REQUIRED WORK
Bring together all lines from the listing below that contain the string "size".

DATA RECORDS
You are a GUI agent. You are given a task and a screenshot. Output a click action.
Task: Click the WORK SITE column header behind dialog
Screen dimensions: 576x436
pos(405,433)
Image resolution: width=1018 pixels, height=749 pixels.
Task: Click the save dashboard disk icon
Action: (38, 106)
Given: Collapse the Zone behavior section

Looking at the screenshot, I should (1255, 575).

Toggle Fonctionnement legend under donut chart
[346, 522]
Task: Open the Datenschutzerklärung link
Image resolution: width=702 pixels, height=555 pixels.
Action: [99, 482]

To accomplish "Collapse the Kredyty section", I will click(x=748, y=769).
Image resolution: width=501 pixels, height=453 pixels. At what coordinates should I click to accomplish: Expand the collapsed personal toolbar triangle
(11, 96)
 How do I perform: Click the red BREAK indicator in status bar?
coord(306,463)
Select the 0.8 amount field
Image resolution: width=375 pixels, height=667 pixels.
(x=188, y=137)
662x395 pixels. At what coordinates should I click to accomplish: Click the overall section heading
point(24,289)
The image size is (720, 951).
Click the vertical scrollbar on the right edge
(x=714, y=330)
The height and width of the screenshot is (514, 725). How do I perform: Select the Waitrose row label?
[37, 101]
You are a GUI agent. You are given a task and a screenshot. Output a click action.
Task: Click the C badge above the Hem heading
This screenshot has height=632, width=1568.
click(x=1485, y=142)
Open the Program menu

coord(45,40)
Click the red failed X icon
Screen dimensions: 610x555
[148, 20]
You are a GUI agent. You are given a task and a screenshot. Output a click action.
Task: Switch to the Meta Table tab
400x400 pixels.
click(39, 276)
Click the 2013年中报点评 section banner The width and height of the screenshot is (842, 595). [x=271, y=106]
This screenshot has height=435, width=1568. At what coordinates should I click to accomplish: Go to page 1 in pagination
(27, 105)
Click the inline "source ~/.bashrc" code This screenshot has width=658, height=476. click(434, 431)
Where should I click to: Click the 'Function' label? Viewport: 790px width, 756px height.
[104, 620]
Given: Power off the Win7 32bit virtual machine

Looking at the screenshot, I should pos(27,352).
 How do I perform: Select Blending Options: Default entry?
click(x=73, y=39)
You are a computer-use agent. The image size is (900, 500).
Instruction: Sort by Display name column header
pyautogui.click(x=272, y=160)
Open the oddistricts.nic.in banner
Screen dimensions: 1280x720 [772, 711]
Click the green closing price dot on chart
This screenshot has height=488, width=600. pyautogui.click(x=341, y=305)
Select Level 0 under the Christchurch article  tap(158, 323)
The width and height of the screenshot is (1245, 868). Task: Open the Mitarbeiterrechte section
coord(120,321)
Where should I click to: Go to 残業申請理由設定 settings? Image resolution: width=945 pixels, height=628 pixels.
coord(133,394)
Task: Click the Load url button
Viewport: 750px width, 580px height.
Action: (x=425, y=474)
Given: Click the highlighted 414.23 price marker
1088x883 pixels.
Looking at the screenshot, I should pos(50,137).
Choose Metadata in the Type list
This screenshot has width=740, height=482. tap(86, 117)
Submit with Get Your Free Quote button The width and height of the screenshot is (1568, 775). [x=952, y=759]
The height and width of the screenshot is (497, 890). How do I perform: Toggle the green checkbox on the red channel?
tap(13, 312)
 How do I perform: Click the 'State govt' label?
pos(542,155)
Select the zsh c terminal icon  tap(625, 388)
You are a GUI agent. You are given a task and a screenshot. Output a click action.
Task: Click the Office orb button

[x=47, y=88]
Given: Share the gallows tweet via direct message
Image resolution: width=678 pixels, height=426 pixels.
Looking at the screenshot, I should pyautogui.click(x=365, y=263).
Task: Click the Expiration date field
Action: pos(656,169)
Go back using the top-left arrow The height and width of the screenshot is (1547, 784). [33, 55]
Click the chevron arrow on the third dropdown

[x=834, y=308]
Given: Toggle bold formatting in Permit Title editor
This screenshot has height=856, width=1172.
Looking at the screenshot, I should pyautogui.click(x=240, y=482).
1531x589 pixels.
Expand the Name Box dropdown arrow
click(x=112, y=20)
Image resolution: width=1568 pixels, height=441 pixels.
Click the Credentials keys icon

EXPECTED ANSWER
The image size is (720, 951).
You are a computer-use agent. The image size is (900, 500).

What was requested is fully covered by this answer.